Sunday, September 21, 2008

Guilty? Fiver? Sat it?

I received Guilt Pasta after a long hot night down in the Poetry Cafe bowers in London. It was a straight swap cross a table for Taking The Stairs and I was drunk n tired and trying to organize a session in Leytonstone with a friend who was visiting from Sardinia. The book came to me from a young Canadian guy I'd heard of but had never seen perform: Jeff Cottrill. He was a friendly guy but was economical with the chit chat. He was from Toronto, he was on tour, doing the rounds, Liverpool, London (Xpress Excess, I think) and so on. I thought he was the best and most entertaining poet on the night. When I got home that night - or maybe a few days later - I was surprised to find Eating Fruit out of Season in the mail from an old friend from 'Trono, David Livingston Clink. Given the history, the T.O. connection, I thought I'd givvver a whirl.
There is a tense pace to Cottrill's writing, mostly set in offices and apartments and I could relate to the sarcasm of the tone given my own dire experiences in offices. "The Fiver" is one of those short stories, a thematic link. The dreaded reunion with an irritating, bored co-worker is funny and almost metallic in tone:

"Don't take this personally," I told him, "but you're and idiot."
Then I turned away and got back to work.

Cottrill then turns his attention to other wise ass adventures such as "To Kill a Mouse" or "How I Freaked out the Spider Man Guy." So, you might ask: How did you freak out the SMG? Answer: by telling this Wisconson internet addict (SMG) that Canadian Paul Soles voiced the early seventies NBC spiderman cartoons. Sorry to spoil that one for you but the feeling as the stories unfold is that Cottrill is whetting our appetite for the "main event" and that we will be back for round two and three and four of "The Fiver". I won't spoil this for you, though, so go and read the book.

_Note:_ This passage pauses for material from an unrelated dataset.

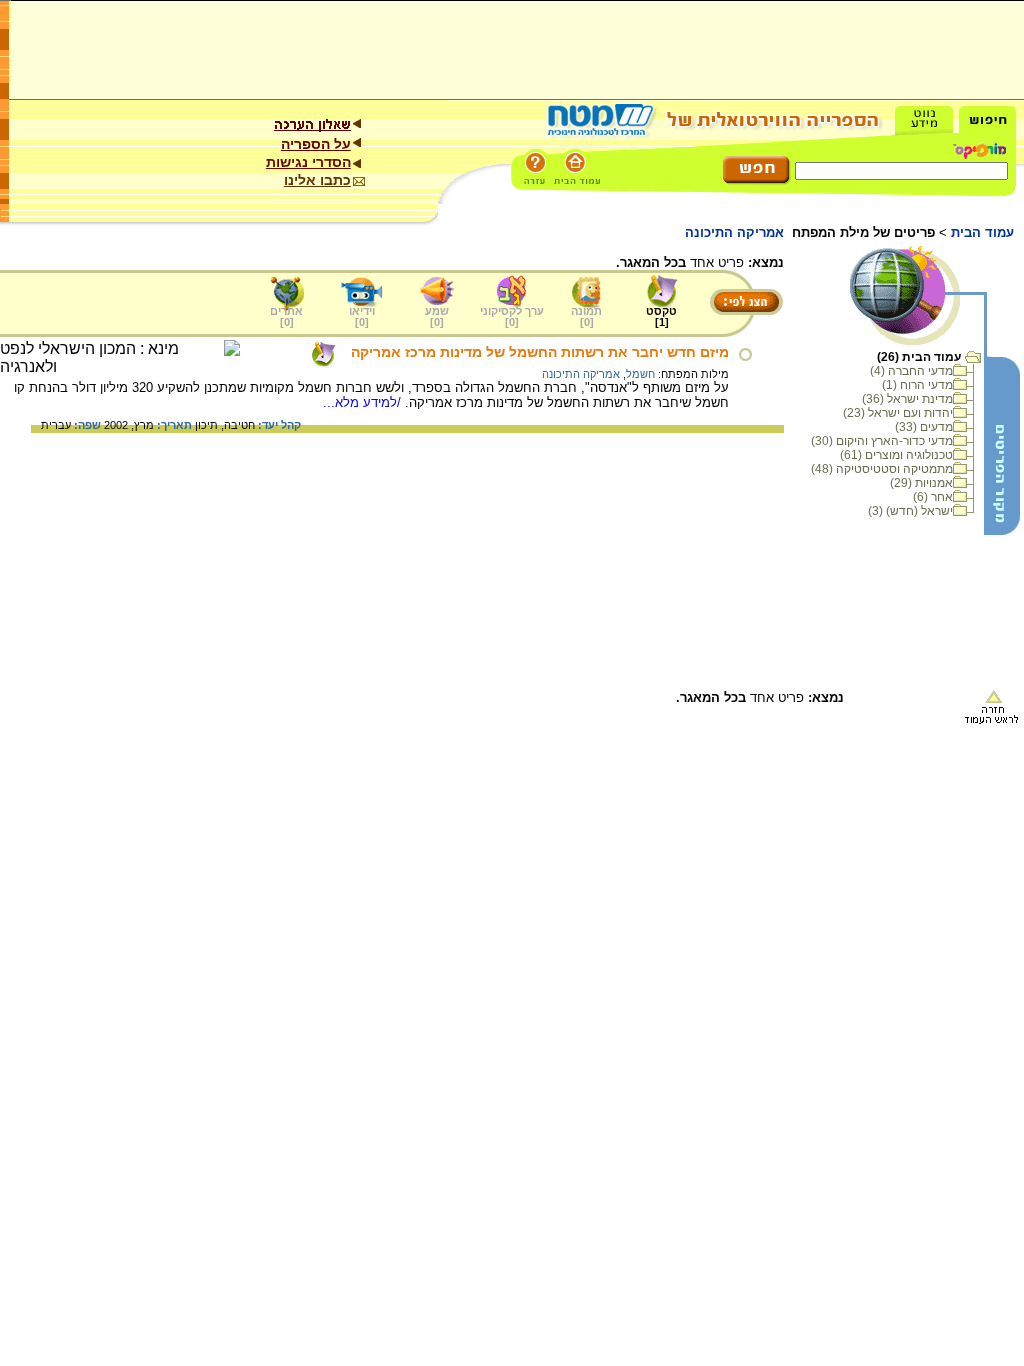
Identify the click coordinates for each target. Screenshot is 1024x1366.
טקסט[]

Poet David Clink hearkens in places for childhood, though the middle-aged poet hovers in each section: the distiinctive voice of the librarian or brother or humourist friend is carefully and skillfully revealed in each section. There are a lot of stories about frogs and trees and death and sorting poetry books by last name and the humour is very richly conveyed with a human quality. Sadness and regret and wisdom is conveyed such as in The Creaking Cottage Door:

"...the lake has taken the smell of your hair from me..."

There are some good lines in many of the poems and the interest in science fiction cannot be overlooked as in the Earth as Egg section. But as a conversation meanders and keeps your interest so does the collection and it is the skill of the poet to make you think and Clink makes you do just that:

"Hercules, when dying, wonders how a Bumble Bee can remain aloft with such small wings."

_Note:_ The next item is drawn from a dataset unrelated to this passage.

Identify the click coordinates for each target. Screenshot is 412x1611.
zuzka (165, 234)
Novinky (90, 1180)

There are common themes in both these books - prose and poetry - hints of anger, sarcasm but Clink escapes with his imagination, into the stratosphere, his human and scientific interest intact. With Cottrill he has a go at his co-workers and people are foils for his observations; true, the scenes are a little Travis Bickle but the intensity moves the narrative along. As a performer, Cottrill is unique, the work is Canadian, accessible and he has this admirable quality on page and stage.

Tuesday, September 02, 2008

*^%!! Sales Gripes

Some recent observations whilst starin' out the window in the high pressure sales office where I work, currently:
Ist Gripe: The cramped and poky overland train service which has run just fine thankyah vry much is now down and being upgraded for the 'lympics which are comin' next week it would seem. Now it takes a thirty minute walk, bus, train and tube combo to get to work and back.. in the rain... two hours each way..
2nd Gripe: Fabreeze sprayed in a room full of yakking sales men is not the way to clean an office.
3rd Gripe: The Sales bully handed out five pounds to the person with the most calls in the office, but the one with the least calls sold the most and got twenty quid for their efforts.
Not fair... Gay ol slogans:
"Buyers are Liars..."
WEll there you go...for now...
There is also a different new Ferrari parked outside every day, which is sometimes replaced with a Porsche. How?